Did T.S. Eliot, writing under his assumed name "Old Possum," imbue his seemingly nonsensical poems with philosophical, psychological and sociological meanings? Originally written as private messages to his godchildren and not intended for publication, the "Book of Practical Cats" (which left out poems about Grizabella) did appear in print in 1939, and some 40 years later became the text of the ever-popular Andrew Lloyd Weber musical.
For some, the thin plot and presentation of individual musings by a cast of men and women impersonating felines just isn't all that interesting. And it seems to me Buddy Reeder took that into consideration in the choices he has made for staging this current production at Beef & Boards.

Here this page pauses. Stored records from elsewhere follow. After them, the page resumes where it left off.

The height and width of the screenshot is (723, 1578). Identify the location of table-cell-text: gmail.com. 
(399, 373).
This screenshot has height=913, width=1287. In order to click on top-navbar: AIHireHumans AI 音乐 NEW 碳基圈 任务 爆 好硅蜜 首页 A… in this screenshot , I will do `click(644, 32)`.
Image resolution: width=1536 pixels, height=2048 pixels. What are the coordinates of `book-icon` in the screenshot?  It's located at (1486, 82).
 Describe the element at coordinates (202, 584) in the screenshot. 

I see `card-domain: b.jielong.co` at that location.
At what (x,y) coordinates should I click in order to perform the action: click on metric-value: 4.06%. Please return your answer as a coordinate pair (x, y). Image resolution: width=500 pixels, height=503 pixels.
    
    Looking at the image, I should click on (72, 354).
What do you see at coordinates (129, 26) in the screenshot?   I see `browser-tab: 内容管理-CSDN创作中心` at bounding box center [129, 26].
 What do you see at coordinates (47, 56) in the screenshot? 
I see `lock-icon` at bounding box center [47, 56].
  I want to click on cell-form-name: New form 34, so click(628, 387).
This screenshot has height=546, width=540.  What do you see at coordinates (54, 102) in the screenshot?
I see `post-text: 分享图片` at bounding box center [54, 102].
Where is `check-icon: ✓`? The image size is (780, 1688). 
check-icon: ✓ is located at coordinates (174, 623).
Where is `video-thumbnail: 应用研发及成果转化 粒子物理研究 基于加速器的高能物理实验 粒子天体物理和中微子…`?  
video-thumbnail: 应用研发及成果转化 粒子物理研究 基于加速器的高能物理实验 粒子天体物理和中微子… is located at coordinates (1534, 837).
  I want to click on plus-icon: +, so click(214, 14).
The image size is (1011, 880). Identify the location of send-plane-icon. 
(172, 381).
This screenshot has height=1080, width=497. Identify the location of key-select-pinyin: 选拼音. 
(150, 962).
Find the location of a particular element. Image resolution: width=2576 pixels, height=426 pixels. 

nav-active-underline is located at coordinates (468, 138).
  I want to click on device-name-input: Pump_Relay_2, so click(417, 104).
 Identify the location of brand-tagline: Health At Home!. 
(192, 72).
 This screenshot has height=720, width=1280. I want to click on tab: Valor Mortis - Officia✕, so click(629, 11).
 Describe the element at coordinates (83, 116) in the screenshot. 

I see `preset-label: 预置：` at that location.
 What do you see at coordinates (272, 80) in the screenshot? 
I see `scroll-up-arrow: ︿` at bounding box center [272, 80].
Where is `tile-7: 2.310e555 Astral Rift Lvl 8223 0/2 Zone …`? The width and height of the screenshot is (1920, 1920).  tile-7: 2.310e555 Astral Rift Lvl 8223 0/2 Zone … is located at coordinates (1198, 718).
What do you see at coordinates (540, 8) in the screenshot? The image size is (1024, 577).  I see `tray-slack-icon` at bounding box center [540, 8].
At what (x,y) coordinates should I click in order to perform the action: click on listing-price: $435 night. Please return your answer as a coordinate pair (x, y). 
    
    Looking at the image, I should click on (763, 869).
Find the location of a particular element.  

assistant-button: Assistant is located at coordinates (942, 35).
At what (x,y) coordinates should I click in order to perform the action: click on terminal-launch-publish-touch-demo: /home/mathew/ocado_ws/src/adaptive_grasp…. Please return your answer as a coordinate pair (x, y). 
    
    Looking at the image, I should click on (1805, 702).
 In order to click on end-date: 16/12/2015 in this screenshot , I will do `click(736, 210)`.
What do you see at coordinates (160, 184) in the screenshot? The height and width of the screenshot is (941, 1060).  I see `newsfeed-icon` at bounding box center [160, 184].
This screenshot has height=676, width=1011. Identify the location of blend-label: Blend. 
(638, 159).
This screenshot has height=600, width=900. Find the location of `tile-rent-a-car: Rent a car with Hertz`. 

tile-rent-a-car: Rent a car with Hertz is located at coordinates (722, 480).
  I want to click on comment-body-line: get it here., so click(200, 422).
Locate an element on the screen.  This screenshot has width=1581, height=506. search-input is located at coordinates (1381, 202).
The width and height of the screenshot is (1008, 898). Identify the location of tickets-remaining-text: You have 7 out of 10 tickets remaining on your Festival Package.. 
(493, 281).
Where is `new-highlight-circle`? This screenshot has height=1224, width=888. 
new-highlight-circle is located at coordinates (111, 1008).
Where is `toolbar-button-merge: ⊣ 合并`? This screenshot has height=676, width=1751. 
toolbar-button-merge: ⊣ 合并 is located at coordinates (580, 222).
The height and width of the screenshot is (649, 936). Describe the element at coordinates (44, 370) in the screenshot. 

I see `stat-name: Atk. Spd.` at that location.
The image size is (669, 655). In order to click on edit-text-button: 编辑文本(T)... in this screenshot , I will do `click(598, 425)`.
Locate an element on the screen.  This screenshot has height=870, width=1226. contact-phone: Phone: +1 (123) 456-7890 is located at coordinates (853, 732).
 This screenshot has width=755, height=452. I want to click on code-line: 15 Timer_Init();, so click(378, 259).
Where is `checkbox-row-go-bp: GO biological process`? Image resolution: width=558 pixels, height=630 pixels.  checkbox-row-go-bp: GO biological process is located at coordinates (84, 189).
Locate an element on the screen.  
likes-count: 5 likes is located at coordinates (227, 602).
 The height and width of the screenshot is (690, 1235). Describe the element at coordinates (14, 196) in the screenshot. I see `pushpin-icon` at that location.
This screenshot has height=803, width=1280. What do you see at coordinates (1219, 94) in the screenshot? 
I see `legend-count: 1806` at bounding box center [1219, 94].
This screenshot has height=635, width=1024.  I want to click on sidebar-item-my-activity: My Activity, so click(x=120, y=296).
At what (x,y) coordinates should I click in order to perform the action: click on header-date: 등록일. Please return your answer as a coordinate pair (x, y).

I felt a strong sense of inter-relationships evolving as these slice of life stories went beyond actors simply preening as humans interpreting what it's like to be a cat. I was motivated to think about what seeming nonsense can awaken in us beyond kicking back and enjoying the moment, going home haunted by the melody of "Memory." After all, Eliot is the person who doted on Dante and gave us The Waste Land. Might a tinge of that consideration not be inherent in CATS?
In this production twenty-two splendid actors imbue their specific character with their personal deep-down name-meaning, which is at the heart of the poems and the musical. We get a chance to be on their wavelengths for why they are moving, miming, manipulating space in that particular way. Reeder's direction gives focus to each musical number as a mini-drama, supported by superb playing by the orchestra.
Every character is protecting physical turf and selfhood. With cats as with humans, someone's in and someone's out, someone fights to get and stay in, and someone fights to keep someone out. It takes authoritative leadership to mitigate chaos and maintain order. We see that play out as confrontation gives way to forgiveness, healing and return/redemption. Jagged aspects of memory are softened.
The superb singing, movement and miming, derring-do choreography, alluring costumes and makeup, pleasing set design and lighting, and fine sound design add to the overall delight of this interpretation of a work that's fun-filled. And the experience could even be profound if you're willing to invest some time in thinking about why the ultimate choice of Grizabella as the Jellicle Cat brings us to our feet in an affirmation of happiness.